The other day I was teaching a flute lesson to a beginner student who is struggling with the basics of playing. She is a great kid but lacks self-confidence. We took a break from working on playing the first five notes out of the book and played one of my favorite music games on the iPad, Rhythm Cat. (The app teaches rhythm in a game where players tap along to the rhythm on the screen while listening to a song. I fully admit to playing it for fun by myself.) To work on music and confidence, I would play a level to demonstrate, and then she would replay the same level. One would think that a music teacher would be able to pass a level of quarter notes and half notes, but while doing this with my student, I failed one of the levels. I failed! My student was as shocked as I was.
So what? I failed at a kids’ music game. It turned out to be a teachable moment for both of us. My student saw me fail at something that she thought I should easily pass. She watched my reaction carefully. She saw that I wasn’t horribly embarrassed, nor did I make a big deal of it. I just looked at her, said something like, “Huh, that one was kinda hard. I guess I’ll have to try it again,” and tried the level again. And, yes, I passed it on the second try. My student got a quick lesson on dealing with failure.
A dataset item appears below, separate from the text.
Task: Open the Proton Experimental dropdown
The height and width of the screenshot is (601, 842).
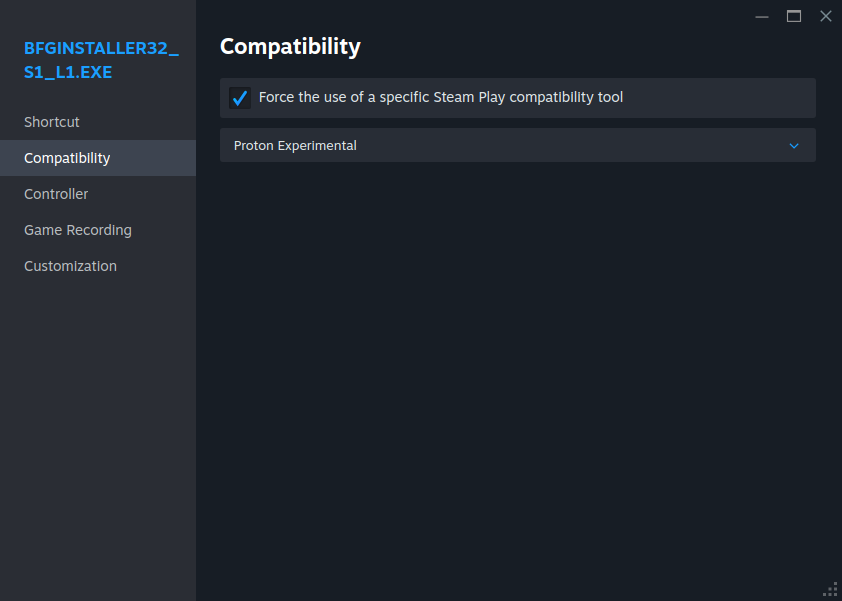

I think I got a greater lesson in the process. Do we let our students see us fail and deal with failure? I’m not saying big life issues or even little things that only matter to us. Have you ever taken an artistic risk in front of your music students and failed? Do you model how to deal with failure as part of the artistic process? Failure is part of the process! We learn from our mistakes, and we become better through them. Better musicians and better people.
Do our students know how to fail? Are they afraid of taking risks for this reason? Maybe they need a little lesson from you. Failure is an option!